The act states that the consumer must be given notice of debits that vary in amount before the transfer: “In the case of preauthorized transfers from a consumer’s account to the same person which may vary in amount, the financial institution or designated payee shall, prior to each transfer, provide reasonable advance notice to the consumer, in accordance with regulations of the Board [of Governors of the Federal Reserve System], of the amount to be transferred and the scheduled date of the transfer.”
The board of governors of the Federal Reserve System also promulgated a regulation that provides that either the designated payee or the financial institution must send the consumer notice that a transfer “will vary in amount from the previous transfer under the same authorization or from the preauthorized amount.” The designated payee under the authorization was The Vermeer.
The court found that Hodes credibly testified that the parties contemplated the use of the authorization for the preauthorized payment of rent or maintenance on substantially regular monthly intervals. When The Vermeer unilaterally withdrew $1,066 for payment of alleged legal fees in contravention of Hode’s letter dated February 7, 2006, The Vermeer or Hode’s bank were required to provide Hodes with reasonable advance notice of the amount to be transferred and the scheduled date of the transfer in compliance with the statute.
The apparent purpose of this advance notice is to protect the consumer from unauthorized, fraudulent, or erroneous transfers, for which he or she may stop payment in accordance with the applicable laws and/or procedures established by the financial institution. Other than The Vermeer’s bill for legal fees, which was not submitted into evidence, Hodes did not receive any notice of the amount to be debited or the scheduled date of the transfer. Inasmuch as Hodes was not provided this crucial advance notice, the court found that he did not have sufficient time to stop payment of the unauthorized transfer.
Accordingly, the court found that Hodes was entitled to a refund of $1,066 with interest from March 2006 from The Vermeer as it constituted an unauthorized transfer.
It appeared as if Hodes and The Vermeer sought their respective attorney’s fees. The court noted the long-standing rule that a party may not recover attorney’s fees unless such an award is authorized by agreement (i.e., a lease) between the parties or by statute and that, if such an agreement or statutory authority exists, a party is only entitled to attorney’s fees if he or she prevails with respect to the central relief sought.

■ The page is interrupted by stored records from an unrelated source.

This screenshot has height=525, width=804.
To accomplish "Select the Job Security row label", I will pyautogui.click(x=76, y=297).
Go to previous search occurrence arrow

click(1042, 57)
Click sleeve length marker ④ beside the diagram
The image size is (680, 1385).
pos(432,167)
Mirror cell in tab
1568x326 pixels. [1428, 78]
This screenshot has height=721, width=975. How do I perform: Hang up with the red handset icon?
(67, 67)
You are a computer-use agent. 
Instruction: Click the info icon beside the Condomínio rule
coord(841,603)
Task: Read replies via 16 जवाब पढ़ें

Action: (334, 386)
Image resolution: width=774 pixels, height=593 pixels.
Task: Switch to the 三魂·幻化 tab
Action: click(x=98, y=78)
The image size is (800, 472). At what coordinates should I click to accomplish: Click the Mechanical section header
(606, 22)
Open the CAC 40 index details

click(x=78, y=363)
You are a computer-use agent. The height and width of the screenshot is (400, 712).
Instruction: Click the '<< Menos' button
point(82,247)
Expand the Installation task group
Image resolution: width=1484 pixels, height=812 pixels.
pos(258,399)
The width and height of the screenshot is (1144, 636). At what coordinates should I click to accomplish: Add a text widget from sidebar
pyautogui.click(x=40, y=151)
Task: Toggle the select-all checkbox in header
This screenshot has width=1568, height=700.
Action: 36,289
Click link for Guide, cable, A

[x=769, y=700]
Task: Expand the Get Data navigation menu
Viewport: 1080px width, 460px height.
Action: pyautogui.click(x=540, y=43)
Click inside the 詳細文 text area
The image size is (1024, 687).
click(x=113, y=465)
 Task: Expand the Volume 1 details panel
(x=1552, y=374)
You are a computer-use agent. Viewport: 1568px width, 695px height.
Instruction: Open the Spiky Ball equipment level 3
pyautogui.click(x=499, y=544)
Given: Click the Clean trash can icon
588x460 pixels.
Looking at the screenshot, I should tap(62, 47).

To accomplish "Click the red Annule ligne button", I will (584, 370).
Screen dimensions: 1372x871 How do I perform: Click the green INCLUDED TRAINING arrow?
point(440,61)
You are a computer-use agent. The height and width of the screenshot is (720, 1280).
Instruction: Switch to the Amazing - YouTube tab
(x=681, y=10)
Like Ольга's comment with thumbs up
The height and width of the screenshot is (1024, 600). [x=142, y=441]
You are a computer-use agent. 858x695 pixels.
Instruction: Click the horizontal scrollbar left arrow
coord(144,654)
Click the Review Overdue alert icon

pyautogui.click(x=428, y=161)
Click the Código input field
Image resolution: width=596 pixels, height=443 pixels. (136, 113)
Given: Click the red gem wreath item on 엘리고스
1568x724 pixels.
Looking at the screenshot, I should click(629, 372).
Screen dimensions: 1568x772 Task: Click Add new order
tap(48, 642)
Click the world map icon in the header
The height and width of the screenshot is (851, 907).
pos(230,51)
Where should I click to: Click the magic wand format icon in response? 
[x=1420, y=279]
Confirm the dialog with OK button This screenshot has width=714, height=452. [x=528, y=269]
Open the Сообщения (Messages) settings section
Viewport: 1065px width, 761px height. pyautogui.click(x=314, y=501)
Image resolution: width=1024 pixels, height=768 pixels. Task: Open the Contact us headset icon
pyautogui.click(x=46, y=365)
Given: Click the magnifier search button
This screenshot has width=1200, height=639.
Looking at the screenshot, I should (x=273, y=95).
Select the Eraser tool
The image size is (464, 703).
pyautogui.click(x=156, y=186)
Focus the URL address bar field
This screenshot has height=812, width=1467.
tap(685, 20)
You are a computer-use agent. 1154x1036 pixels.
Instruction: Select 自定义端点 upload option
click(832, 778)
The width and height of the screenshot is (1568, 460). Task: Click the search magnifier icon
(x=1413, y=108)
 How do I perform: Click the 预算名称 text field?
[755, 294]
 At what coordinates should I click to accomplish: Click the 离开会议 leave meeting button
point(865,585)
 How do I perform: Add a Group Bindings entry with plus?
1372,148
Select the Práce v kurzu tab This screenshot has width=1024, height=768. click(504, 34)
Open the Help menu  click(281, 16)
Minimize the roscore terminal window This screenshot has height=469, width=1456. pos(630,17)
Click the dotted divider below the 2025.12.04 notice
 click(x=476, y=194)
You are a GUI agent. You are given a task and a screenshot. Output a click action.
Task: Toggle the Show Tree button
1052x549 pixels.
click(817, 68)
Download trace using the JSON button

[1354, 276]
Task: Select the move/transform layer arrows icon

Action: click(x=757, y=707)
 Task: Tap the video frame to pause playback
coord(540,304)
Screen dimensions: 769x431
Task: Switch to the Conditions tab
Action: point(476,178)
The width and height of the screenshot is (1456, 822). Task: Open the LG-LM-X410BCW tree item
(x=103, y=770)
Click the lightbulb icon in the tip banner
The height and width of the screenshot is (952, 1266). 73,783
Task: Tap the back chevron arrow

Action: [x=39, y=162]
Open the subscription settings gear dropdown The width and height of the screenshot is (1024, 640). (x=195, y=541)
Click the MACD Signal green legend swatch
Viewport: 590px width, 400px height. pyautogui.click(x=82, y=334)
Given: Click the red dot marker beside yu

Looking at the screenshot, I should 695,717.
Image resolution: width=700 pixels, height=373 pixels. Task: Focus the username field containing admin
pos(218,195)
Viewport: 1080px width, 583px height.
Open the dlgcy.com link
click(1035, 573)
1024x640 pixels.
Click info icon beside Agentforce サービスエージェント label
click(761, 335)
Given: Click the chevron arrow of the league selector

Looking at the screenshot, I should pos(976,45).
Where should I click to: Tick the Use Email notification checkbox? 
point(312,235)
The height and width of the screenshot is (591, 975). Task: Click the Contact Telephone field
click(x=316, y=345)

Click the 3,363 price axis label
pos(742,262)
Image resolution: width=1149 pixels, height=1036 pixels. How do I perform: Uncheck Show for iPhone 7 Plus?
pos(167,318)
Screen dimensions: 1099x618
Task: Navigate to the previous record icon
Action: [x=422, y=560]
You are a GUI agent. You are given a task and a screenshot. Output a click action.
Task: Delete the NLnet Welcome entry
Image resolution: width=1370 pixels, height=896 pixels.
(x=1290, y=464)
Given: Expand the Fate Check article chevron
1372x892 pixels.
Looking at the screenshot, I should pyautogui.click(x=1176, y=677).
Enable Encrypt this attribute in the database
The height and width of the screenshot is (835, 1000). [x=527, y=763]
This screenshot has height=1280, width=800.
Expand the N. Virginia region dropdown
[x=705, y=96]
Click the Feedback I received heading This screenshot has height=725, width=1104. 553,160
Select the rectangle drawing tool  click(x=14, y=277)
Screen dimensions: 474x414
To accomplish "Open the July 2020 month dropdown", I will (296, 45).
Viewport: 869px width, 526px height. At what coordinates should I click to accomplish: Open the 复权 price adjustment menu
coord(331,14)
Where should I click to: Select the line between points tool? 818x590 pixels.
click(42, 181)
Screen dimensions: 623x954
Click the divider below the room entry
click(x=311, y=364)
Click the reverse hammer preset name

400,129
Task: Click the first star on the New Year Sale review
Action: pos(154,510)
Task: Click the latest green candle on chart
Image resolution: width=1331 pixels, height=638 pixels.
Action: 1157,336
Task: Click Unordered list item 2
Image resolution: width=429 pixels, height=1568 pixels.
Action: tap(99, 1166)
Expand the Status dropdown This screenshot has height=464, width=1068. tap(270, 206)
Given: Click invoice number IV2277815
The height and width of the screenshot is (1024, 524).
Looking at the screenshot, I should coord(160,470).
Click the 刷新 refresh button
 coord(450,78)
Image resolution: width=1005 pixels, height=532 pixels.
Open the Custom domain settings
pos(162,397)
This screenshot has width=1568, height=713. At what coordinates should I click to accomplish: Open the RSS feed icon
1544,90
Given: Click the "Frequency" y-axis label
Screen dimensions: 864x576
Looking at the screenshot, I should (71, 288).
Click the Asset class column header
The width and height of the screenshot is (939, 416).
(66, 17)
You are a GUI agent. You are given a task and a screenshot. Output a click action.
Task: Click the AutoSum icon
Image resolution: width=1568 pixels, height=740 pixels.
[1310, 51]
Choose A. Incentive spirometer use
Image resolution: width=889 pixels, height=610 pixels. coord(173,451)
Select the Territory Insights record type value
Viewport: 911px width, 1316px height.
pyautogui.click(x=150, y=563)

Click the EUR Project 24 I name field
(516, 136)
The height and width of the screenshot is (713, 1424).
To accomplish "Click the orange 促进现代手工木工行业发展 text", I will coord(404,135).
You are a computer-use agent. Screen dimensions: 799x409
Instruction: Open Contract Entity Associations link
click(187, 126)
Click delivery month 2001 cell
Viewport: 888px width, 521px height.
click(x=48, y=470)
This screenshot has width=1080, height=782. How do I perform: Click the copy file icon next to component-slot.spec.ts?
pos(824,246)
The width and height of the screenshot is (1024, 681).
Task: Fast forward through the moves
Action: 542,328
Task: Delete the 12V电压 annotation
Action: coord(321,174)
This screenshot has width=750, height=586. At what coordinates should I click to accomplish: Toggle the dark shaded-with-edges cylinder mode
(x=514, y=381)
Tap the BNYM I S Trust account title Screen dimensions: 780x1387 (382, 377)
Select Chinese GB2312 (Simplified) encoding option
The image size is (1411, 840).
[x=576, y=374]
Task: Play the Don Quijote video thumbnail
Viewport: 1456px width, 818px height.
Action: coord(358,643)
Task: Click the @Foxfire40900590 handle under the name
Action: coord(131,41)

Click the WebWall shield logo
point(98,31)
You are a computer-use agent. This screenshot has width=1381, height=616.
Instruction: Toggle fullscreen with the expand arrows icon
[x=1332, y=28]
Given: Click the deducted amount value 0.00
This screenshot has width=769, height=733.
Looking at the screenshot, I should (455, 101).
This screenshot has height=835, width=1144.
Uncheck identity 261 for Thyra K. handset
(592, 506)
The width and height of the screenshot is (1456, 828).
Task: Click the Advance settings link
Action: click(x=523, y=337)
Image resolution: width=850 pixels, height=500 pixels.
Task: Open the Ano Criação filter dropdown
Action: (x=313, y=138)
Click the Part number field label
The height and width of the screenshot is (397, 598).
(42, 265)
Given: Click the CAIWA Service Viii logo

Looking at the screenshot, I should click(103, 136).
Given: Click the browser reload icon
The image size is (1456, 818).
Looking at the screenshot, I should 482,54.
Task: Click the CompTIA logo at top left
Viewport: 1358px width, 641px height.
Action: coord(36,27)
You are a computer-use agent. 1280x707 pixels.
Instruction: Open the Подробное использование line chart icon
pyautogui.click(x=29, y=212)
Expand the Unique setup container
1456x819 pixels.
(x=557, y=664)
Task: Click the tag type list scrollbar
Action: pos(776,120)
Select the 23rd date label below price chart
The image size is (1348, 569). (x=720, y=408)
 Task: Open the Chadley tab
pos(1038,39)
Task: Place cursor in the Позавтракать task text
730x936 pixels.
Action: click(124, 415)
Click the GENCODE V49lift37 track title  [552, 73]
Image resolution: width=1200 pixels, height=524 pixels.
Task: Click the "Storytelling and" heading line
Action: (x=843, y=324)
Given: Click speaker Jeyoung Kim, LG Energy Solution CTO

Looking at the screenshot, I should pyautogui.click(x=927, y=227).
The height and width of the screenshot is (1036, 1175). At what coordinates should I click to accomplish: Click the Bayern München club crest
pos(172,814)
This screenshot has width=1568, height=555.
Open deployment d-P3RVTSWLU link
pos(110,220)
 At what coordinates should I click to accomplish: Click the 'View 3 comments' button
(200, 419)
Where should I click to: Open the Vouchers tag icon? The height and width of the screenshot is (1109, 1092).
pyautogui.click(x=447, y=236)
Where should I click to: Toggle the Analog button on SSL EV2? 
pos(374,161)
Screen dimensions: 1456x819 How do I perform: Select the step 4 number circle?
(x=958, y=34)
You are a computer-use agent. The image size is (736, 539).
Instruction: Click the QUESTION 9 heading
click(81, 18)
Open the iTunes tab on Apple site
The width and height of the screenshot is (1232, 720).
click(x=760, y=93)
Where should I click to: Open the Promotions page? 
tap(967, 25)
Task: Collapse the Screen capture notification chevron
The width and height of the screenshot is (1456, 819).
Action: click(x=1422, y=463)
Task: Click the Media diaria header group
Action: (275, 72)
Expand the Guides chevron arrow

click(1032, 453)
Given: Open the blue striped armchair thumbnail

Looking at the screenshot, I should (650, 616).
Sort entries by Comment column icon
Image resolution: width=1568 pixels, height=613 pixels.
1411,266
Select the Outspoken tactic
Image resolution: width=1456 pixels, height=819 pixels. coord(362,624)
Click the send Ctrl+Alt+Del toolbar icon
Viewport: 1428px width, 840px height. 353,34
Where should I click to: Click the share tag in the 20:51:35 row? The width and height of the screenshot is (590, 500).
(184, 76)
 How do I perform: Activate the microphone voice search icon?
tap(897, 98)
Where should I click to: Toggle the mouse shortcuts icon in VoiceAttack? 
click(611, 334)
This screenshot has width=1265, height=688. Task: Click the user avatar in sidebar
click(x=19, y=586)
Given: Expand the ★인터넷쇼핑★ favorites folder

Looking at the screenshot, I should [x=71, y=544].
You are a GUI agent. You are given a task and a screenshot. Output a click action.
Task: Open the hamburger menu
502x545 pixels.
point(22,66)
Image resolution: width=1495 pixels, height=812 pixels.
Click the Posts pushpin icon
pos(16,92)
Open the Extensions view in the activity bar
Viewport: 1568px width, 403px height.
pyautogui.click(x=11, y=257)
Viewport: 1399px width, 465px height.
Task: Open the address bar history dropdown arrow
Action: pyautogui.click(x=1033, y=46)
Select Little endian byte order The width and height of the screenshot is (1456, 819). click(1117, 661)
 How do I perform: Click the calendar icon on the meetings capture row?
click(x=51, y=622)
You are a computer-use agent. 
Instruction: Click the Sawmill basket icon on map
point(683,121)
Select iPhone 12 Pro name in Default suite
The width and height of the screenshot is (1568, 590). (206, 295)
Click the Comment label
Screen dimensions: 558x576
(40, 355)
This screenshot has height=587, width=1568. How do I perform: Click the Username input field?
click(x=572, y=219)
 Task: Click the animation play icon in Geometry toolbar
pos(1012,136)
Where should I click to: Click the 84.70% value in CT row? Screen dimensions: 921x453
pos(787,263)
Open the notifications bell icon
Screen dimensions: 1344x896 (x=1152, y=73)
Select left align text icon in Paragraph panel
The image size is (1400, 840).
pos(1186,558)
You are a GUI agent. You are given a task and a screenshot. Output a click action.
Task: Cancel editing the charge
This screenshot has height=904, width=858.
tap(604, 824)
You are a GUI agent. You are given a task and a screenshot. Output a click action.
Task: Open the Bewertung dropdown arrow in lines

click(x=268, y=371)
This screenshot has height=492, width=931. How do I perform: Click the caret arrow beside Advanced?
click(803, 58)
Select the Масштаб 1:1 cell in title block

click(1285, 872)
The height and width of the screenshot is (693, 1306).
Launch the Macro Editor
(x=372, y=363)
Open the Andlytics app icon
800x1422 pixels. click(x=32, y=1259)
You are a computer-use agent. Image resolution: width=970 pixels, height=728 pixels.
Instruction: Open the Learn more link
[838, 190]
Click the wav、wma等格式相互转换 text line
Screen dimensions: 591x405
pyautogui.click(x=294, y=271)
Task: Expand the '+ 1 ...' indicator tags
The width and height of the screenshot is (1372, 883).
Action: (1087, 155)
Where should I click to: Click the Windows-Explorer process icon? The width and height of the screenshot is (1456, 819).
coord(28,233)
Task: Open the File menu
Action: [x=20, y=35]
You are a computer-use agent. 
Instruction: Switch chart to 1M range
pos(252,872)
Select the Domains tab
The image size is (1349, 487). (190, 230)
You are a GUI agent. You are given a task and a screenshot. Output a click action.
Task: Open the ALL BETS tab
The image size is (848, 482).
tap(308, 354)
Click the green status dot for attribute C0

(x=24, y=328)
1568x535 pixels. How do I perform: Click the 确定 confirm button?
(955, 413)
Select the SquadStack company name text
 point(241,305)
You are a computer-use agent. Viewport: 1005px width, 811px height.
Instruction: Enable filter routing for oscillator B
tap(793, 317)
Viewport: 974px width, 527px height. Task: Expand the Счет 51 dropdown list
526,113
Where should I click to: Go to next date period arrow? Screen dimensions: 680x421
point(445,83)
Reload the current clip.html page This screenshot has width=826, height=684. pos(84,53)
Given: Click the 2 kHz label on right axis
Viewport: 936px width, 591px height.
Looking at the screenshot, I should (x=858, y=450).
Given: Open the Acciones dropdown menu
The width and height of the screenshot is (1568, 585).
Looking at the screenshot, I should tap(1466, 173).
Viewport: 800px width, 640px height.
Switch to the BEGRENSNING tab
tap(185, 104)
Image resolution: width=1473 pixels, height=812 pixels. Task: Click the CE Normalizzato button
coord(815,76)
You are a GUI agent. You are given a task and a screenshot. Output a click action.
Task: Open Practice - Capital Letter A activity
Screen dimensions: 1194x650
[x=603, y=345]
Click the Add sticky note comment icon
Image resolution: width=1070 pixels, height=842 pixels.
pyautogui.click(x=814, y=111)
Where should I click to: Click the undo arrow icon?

In addition, a party may not be entitled to an award of reasonable attorney’s fees unless it obtains a judgment.
Finally, the “prevailing party” must present evidence as to the “reasonable value” of the attorney’s fees so as to prove the precise amount of time spent in the litigation.
The court concluded that neither party presented sufficient evidence as to the reasonable value of their respective claims for attorney’s fees. Under the circumstances, no award of attorney’s fees was warranted to either party, but either party could start an action or proceeding in the appropriate forum to seek an award of attorney’s fees if warranted.
Comment: It is important for boards to confirm the scope of their authority before acting. Here, there was no discussion of whether the cooperative was actually entitled to collect the legal fees it sought. Rather, because the cooperative obtained those fees without sending the proper notice, it was required to return them.